***** Data records *****

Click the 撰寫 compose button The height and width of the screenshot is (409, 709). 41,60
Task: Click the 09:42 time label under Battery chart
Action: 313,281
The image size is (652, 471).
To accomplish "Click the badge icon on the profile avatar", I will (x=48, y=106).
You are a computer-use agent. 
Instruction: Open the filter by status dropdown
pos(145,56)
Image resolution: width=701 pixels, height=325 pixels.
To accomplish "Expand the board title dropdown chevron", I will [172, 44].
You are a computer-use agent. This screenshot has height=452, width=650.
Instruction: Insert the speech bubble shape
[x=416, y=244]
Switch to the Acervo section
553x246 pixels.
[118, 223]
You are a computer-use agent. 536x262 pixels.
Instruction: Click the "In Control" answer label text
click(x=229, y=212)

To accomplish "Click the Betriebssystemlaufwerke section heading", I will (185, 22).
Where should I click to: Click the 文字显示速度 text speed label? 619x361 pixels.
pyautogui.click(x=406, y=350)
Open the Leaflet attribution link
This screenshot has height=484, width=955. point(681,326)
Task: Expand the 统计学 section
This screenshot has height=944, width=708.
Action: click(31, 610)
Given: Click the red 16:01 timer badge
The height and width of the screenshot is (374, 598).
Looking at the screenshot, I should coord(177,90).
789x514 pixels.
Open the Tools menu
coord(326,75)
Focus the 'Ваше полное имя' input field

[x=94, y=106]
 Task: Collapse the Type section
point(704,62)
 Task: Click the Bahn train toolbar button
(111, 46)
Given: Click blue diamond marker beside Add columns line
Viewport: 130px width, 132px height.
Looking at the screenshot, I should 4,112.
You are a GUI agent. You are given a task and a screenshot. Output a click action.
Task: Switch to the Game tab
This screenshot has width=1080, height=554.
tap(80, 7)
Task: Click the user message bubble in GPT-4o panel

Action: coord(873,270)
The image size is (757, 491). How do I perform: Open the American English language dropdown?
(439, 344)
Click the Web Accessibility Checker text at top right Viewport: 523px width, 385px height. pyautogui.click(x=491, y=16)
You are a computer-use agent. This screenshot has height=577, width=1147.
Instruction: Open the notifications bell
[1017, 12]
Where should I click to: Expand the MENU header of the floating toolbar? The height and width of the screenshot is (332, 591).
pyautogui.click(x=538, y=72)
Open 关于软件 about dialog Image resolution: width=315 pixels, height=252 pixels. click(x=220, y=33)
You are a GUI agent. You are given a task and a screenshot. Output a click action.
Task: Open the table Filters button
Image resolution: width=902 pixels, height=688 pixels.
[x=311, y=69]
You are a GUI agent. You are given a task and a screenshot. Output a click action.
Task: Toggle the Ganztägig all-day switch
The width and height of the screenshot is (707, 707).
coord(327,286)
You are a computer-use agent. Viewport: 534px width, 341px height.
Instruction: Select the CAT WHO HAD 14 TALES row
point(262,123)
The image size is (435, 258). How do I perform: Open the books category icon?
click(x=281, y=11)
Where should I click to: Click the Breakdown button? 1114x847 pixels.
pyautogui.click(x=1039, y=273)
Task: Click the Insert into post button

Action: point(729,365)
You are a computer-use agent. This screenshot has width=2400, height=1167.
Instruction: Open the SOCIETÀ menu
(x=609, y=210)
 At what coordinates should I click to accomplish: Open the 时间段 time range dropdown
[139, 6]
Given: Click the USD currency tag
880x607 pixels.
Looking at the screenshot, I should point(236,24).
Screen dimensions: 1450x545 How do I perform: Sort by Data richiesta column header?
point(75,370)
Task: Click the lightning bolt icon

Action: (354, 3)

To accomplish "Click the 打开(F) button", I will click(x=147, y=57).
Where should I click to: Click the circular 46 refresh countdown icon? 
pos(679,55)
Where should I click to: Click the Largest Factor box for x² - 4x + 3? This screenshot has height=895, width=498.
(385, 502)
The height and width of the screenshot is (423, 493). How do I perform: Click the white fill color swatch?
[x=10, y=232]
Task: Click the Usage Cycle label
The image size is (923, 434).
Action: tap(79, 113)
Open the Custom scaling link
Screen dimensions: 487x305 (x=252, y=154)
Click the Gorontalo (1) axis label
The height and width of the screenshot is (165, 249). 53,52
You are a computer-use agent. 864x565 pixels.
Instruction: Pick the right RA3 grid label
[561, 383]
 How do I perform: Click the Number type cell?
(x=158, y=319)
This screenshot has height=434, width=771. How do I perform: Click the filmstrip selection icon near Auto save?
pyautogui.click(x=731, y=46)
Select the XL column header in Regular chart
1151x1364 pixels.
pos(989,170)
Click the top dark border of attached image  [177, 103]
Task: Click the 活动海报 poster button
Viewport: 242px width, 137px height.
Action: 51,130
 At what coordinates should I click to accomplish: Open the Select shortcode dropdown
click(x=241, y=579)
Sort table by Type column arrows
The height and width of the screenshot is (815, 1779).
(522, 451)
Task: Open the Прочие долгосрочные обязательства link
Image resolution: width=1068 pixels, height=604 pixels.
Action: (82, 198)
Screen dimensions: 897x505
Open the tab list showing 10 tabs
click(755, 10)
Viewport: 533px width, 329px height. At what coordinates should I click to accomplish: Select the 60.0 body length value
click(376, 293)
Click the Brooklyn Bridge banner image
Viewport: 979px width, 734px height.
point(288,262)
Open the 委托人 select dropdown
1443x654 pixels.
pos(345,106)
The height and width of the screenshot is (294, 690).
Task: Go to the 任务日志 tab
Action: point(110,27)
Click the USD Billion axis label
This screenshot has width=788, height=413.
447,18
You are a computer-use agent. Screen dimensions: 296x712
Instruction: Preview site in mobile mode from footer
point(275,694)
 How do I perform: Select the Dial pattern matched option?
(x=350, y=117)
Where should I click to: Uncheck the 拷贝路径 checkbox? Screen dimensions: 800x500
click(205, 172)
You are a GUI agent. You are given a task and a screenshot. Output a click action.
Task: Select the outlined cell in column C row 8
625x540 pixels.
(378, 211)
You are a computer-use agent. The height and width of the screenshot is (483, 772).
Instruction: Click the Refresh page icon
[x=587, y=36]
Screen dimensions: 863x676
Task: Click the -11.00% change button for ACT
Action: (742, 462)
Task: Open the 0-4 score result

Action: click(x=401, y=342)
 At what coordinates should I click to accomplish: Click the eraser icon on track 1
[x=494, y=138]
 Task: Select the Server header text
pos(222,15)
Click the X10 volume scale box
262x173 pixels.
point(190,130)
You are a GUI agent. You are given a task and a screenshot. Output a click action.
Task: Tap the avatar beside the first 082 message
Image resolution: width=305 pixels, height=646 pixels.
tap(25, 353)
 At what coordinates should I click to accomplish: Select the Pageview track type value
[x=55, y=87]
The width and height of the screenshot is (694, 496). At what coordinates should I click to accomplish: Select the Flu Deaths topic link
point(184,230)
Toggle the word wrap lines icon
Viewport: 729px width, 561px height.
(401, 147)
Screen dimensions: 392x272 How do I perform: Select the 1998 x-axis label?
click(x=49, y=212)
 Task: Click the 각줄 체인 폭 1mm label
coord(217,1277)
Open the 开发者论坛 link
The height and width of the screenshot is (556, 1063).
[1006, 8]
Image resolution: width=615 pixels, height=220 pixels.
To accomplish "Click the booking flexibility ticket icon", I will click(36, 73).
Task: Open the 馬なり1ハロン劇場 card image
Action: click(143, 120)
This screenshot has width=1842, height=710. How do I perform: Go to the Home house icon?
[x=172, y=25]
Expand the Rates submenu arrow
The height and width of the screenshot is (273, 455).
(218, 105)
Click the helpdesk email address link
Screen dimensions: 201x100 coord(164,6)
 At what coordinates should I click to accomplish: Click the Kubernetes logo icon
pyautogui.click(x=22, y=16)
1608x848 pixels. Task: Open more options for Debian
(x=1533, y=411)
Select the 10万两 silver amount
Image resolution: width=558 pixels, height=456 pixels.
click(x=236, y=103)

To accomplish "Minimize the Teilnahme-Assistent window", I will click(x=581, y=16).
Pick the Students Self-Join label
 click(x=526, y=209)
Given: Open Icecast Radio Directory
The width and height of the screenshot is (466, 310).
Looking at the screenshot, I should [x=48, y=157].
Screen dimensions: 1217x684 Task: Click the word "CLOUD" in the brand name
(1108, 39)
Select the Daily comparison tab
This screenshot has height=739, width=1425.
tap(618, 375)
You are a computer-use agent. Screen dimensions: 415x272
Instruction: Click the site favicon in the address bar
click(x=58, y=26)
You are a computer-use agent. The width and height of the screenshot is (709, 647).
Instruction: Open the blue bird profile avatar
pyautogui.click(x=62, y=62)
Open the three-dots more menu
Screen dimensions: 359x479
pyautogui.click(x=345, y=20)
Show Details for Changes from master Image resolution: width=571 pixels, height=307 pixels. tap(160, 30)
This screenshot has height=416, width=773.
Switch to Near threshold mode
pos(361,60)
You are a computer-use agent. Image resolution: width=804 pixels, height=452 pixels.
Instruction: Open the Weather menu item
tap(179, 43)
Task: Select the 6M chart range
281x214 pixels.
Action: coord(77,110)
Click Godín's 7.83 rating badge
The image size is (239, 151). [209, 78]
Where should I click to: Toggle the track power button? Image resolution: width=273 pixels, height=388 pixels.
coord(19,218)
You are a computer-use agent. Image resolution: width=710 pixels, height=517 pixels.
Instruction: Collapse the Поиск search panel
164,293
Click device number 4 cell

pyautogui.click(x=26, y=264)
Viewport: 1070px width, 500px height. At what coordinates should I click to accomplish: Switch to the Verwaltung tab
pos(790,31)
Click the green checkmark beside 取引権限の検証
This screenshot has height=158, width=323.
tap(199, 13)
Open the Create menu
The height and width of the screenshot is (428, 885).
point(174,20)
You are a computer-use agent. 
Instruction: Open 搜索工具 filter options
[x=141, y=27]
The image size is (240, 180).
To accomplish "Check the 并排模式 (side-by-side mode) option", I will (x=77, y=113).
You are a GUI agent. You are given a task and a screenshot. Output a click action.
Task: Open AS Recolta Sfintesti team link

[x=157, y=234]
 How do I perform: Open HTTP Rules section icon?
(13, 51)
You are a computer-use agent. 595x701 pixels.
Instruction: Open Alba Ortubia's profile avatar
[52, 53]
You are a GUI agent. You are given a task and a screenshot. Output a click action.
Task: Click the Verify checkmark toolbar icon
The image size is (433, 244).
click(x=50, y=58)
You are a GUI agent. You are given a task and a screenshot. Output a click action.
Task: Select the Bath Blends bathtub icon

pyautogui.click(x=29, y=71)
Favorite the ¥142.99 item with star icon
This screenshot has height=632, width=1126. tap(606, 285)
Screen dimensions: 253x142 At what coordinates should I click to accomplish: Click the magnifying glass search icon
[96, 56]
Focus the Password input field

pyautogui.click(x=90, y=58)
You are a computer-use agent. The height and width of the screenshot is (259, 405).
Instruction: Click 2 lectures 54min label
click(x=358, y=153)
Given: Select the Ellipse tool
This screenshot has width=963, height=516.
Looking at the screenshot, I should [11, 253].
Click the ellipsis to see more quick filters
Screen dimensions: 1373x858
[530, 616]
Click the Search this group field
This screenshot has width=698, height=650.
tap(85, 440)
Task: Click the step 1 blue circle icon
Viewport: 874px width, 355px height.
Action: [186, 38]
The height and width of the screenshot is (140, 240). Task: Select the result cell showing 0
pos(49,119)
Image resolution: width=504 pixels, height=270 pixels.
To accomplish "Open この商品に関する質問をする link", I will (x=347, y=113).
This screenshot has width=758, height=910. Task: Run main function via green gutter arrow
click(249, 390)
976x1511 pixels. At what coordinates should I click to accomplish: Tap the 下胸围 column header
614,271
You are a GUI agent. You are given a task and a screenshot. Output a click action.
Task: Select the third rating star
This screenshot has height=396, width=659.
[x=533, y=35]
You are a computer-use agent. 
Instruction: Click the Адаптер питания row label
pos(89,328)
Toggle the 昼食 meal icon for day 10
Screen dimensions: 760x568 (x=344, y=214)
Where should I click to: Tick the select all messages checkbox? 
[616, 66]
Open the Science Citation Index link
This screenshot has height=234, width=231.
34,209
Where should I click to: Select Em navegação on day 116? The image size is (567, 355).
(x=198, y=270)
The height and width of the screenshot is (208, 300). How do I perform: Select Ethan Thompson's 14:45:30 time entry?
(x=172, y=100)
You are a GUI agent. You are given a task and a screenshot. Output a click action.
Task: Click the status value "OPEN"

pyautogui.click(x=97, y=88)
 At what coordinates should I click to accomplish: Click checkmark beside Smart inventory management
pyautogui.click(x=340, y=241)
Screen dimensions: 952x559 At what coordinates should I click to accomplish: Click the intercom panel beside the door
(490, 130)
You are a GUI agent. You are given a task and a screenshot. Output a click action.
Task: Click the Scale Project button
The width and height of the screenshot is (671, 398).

*****

§ **What is expected**: One stretch of the lines above is wanted, from the line that contains "The height and width of the screenshot is (428, 885)." through the line that contains "Task: Click the step 1 blue circle icon". Output it exactly.

§ **Task result**:
The height and width of the screenshot is (428, 885).
point(174,20)
You are a computer-use agent. 
Instruction: Open 搜索工具 filter options
[x=141, y=27]
The image size is (240, 180).
To accomplish "Check the 并排模式 (side-by-side mode) option", I will (x=77, y=113).
You are a GUI agent. You are given a task and a screenshot. Output a click action.
Task: Open AS Recolta Sfintesti team link

[x=157, y=234]
 How do I perform: Open HTTP Rules section icon?
(13, 51)
You are a computer-use agent. 595x701 pixels.
Instruction: Open Alba Ortubia's profile avatar
[52, 53]
You are a GUI agent. You are given a task and a screenshot. Output a click action.
Task: Click the Verify checkmark toolbar icon
The image size is (433, 244).
click(x=50, y=58)
You are a GUI agent. You are given a task and a screenshot. Output a click action.
Task: Select the Bath Blends bathtub icon

pyautogui.click(x=29, y=71)
Favorite the ¥142.99 item with star icon
This screenshot has height=632, width=1126. tap(606, 285)
Screen dimensions: 253x142 At what coordinates should I click to accomplish: Click the magnifying glass search icon
[96, 56]
Focus the Password input field

pyautogui.click(x=90, y=58)
You are a computer-use agent. The height and width of the screenshot is (259, 405).
Instruction: Click 2 lectures 54min label
click(x=358, y=153)
Given: Select the Ellipse tool
This screenshot has width=963, height=516.
Looking at the screenshot, I should [11, 253].
Click the ellipsis to see more quick filters
Screen dimensions: 1373x858
[530, 616]
Click the Search this group field
This screenshot has width=698, height=650.
tap(85, 440)
Task: Click the step 1 blue circle icon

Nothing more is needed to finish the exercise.